Bien sûr que non : à l'école, on ne fait pas de "sport", on fait de "l'éducation physique".
Quelle différence ? Elle est plurielle et importante.
D'abord, l'éducation physique ignore (doit ignorer !) la notion de "compétition" : si elle est importante dans un évènement comme les Jeux Olympiques, dont elle est l'essentiel, elle est complètement absente, aussi bien de la notion de "sport", que de celle d'EPS. Ni l'une, ni l'autre ne doivent être interprétées, comme des synonymes.
Dans l'EPS, il y a le mot "Education", donc apprentissage : avec elle on apprend à se servir de son corps, notamment lors de jeux à règles, qu'on appelle le sport.

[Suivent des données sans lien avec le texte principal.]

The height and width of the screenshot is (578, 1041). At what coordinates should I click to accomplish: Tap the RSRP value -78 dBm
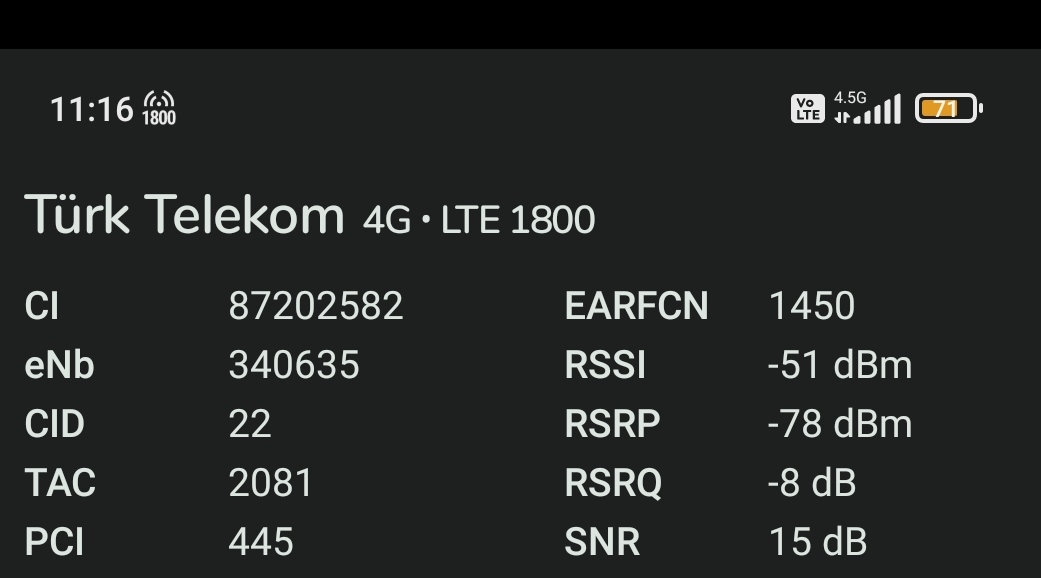(x=840, y=424)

C'est pourquoi, l'EPS peut éventuellement conduire au "sport", activités physiques semblables, mais qui s'en différencient par les notions de "règles" et de "compétition".
Et puis, en classe, même si les notions sont présentes, les activités restent totalement ludiques et sans aucune récompense ou "médaille" (déjà fort discutables dans les jeux eux-mêmes) : en classe, on ne fait pas de "sport", au sens strict du terme : on joue à faire du faux sport, pour, éventuellement, s'entraîner à jouer au vrai, plus tard, si on le souhaite.

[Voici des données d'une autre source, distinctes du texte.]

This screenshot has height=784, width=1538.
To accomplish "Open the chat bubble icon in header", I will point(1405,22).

Et il va de soi (même si ce n'est pas évident pour tout le monde), que ces activités ne doivent en aucun cas, être évaluées ou notées, puisque leurs réussites ne dépendent que de moyens physiques dont personne n'est responsable.
En revanche, elles seront évoquées et analysées dans les régulations menées lors des bilans organisés démocratiquement, maître et élèves, chaque trimestre, pour définir ensemble, le travail d'entraînement nécessaire, pour améliorer les performances de chaque élève, et les objectifs réels de cet entraînement : il ne s'agit en rien de devenir "performant". Il s'agit de devenir de plus en plus maître de son corps, pour pouvoir l'aider à grandir de façon à la fois agréable et efficace.
Il est capital que les enfants aient bien compris cette différence, et pourquoi on ne "note" pas les activités sportives. On en discute lors des régulations, et c'est tout.
Tous les élèves n'ont pas le mêmes moyens physiques, et ces réussites sont de l'ordre de la "chance". Elles ne méritent nulle admiration : simplement de la satisfaction de pouvoir en bénéficier.
Les enfants doivent donc apprendre très tôt à relativiser les chances de chacun : le seul moyen d'y parvenir, c'est de ne ne jamais se focaliser sur un domaine : tous les types de réussites méritent d'être salués et applaudis.
Mais, pour que ceci soit admis et compris, il faut que chaque enfant ait eu, à un moment, en classe, ce que l'on nomme "son moment de gloire". C'est le facteur n°1, pour eux, de la construction de leur confiance en soi : que ce soit une réussite physique, scolaire ou autre, venue de la vie familiale, il importe que l'enseignant permette à chaque enfant de vivre, en classe, un tel moment.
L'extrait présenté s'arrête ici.